The sanction related to stakes in the New York firm’s Fund III, which was raised in 1999 and VSS was looking to dissolve in late 2014. The fund had two remaining portfolio companies at the time VSS offered a deal to LPs: a cash distribution-in-kind payout at a price based on 100 percent of the fund’s December 2014 net asset value. The SEC says the NAV of the fund at the time was $33.9 million, and VSS used this as the basis for the offer to LPs.

However, at the beginning of May 2015, before the deal went through, VSS failed to inform limited partners that it had received information indicating the NAV of the fund had “increased significantly” on the amount previously stated, to the tune of approximately $1.74 million, the SEC said.
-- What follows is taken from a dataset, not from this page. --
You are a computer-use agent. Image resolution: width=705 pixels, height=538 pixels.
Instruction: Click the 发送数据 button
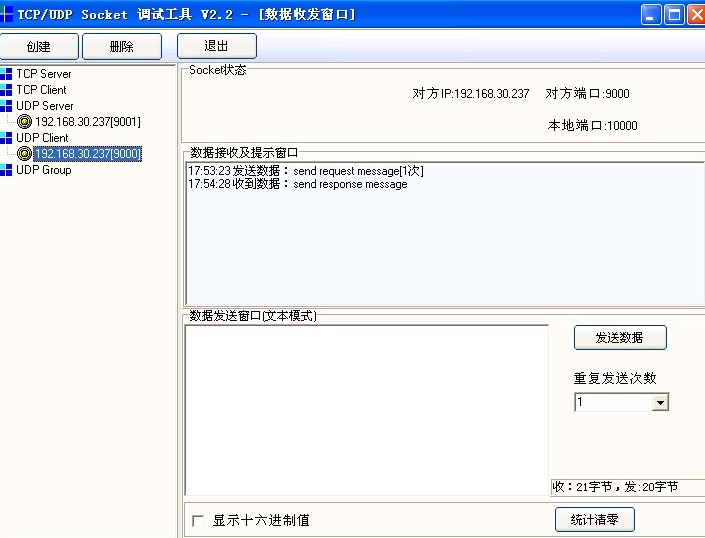[619, 338]
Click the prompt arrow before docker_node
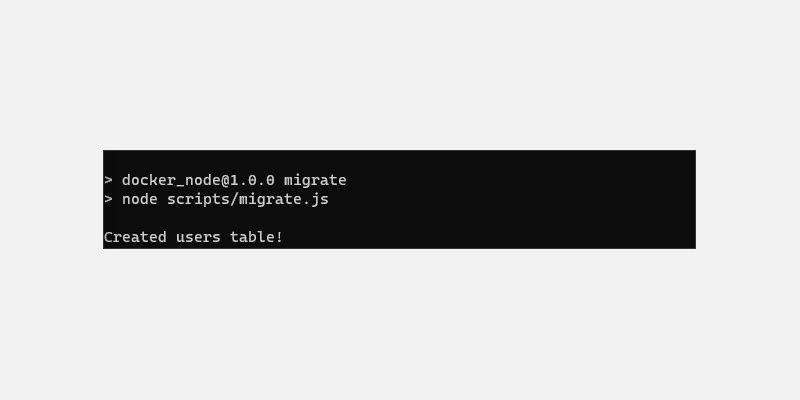The height and width of the screenshot is (400, 800). coord(108,180)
The regulator said the “omission of this information regarding the potential increase in the value of Fund III’s portfolio companies resulted in certain statements in VSS’s May letter being misleading. In addition, after the offer was made, VSS did not provide the remaining Fund III limited partners with the first quarter 2015 financial information, which, according to VSS’s calculations, still showed an increase in Fund III’s NAV.”
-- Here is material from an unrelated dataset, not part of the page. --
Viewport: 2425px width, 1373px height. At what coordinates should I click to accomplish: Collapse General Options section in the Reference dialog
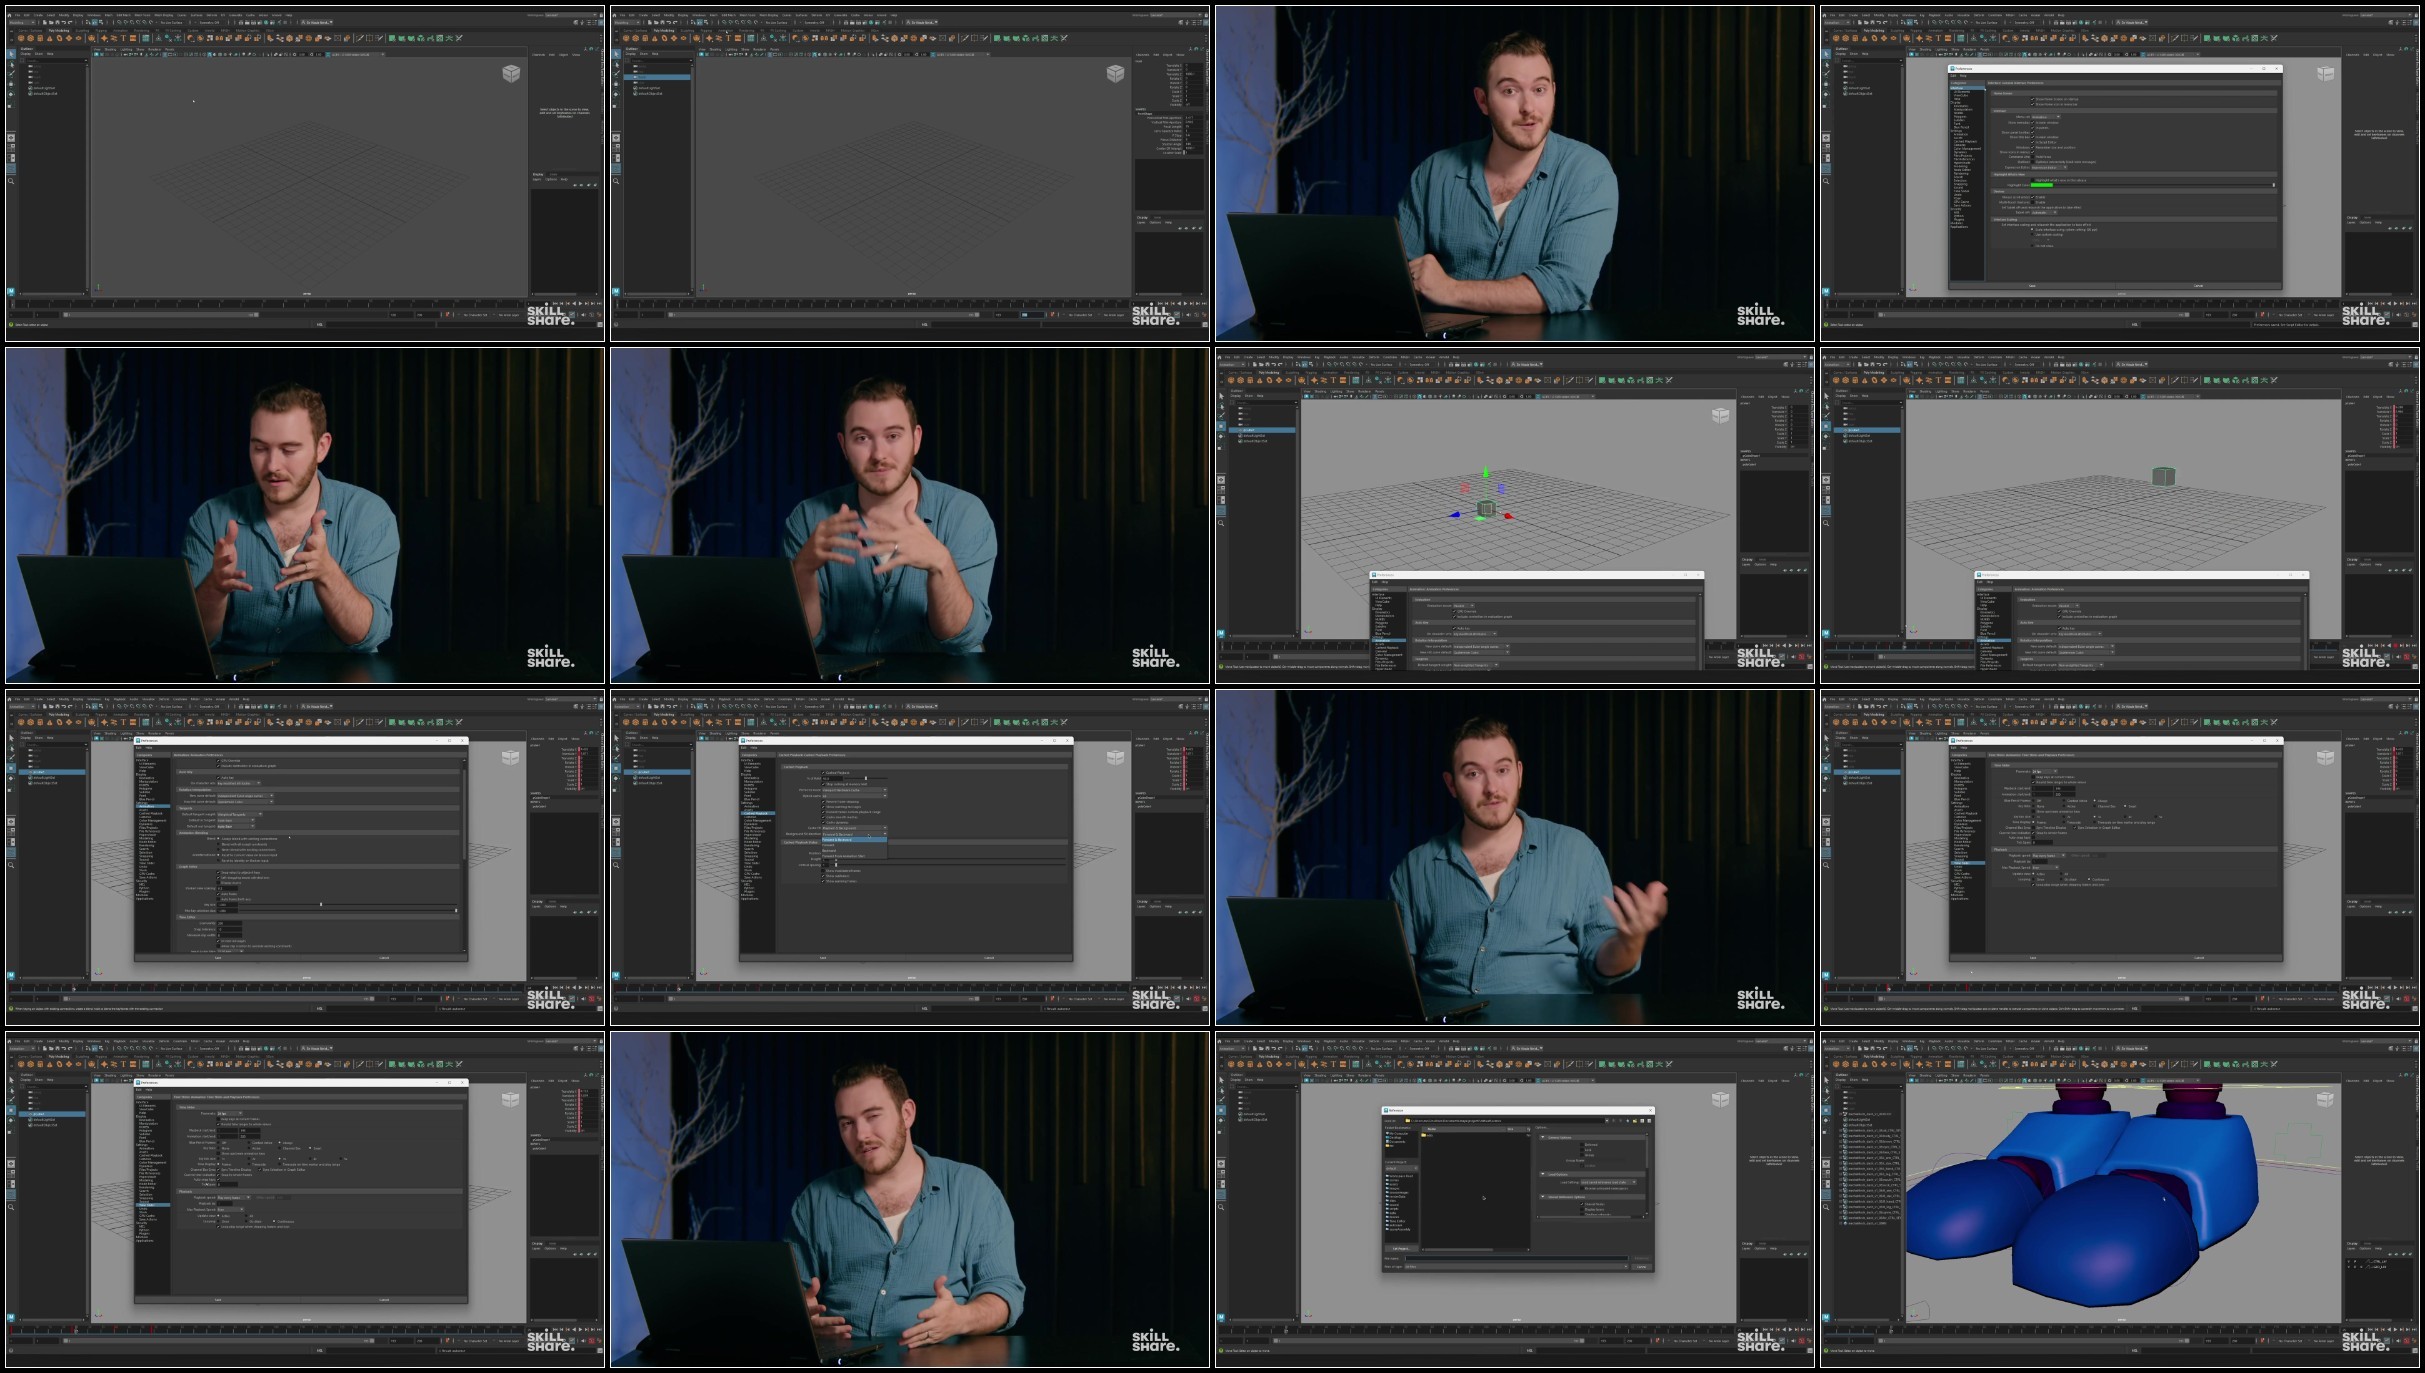[x=1543, y=1137]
The SEC said that the offer letter made it appear the limited partners would receive the full value for their interests.

VSS and one of its managing partners, Jeffrey Stevenson, settled for $200,000 with the SEC.
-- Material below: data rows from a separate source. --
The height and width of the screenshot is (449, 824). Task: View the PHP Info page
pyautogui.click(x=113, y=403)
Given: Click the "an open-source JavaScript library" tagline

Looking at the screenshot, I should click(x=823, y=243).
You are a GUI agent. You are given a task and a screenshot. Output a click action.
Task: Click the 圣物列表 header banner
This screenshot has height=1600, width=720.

The essence of the case wasn’t a complete surprise. The SEC has focused on potential conflicts of interest in the private fund management world for years and had already expressed concerns – coincidentally starting back in May 2015 – about those arising in fund restructurings.

Add to that the growth of the secondaries market and of GP-led secondaries in recent years, it didn’t come as a surprise that the SEC started paying closer attention.

“In certain of these transactions, the net benefit may be geared towards the GP rather than the LPs,” says Brian Mooney, a managing director at secondaries advisor Greenhill. “What the SEC is saying is that GPs need to be very clear and specific about how they are managing the inherent conflicts.”

In many GP-led secondaries transactions, the GP, which has a fiduciary duty to its funds’ LPs, finds itself on both sides of the table. It is representing the existing LPs, but also designing the transaction, running the process, picking the advisor and the buyer, negotiating the terms, and as in cases like VSS’s, it is also a buyer of the assets.

That position, combined with the fact it is the party that knows the most about the assets, puts it in a highly conflicted position.

Call in the advisors

In other corners of the financial world, all parties typically have advisors. But in GP-led secondaries there’s information asymmetry, often between the parties to the detriment of existing LPs.

“There is a large disparity today between resources, expertise, information and available advice,” says Mooney. “In most investment banking transactions, such as M&A and bankruptcy/restructuring, both sides of the deal have engaged their own expert financial and legal advisors. We believe this market will move that way fairly quickly as LPs seek to level the playing field and achieve better outcomes in these types of transactions.”